● **Instructions for the task**: Please begin with the line containing "Where should I" and reproduce each line exactly until the records below end, without any pictures.
Data excerpts Block Start
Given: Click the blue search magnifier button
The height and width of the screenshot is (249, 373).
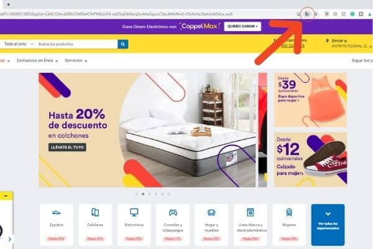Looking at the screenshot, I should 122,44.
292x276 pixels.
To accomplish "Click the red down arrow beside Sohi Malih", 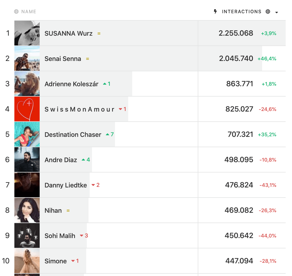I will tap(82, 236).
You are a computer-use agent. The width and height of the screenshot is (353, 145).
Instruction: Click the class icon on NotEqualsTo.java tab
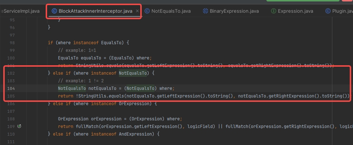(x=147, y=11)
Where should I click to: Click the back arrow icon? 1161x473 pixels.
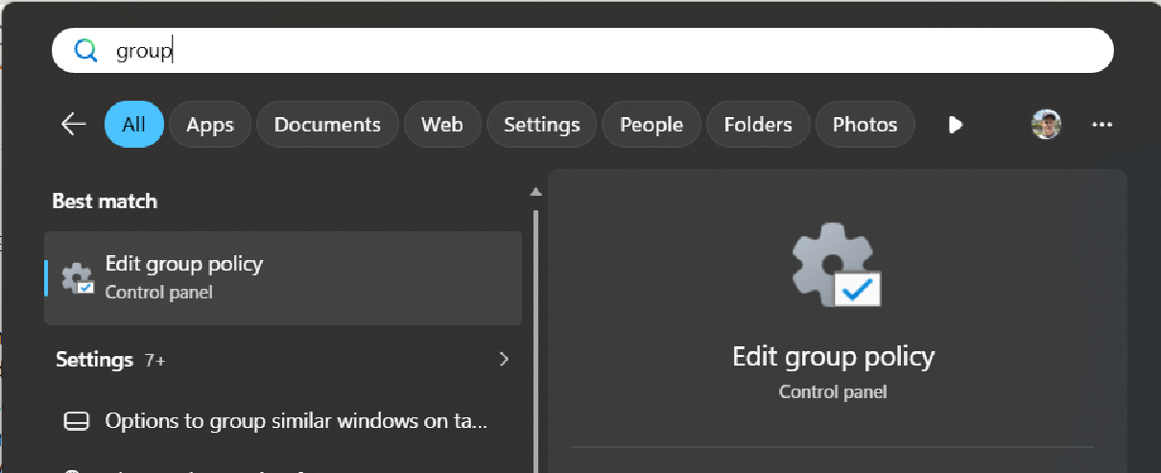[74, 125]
Data excerpts Block End
● **Output of the exercise**:
Where should I click to: Click the back arrow icon? 1161x473 pixels.
[74, 125]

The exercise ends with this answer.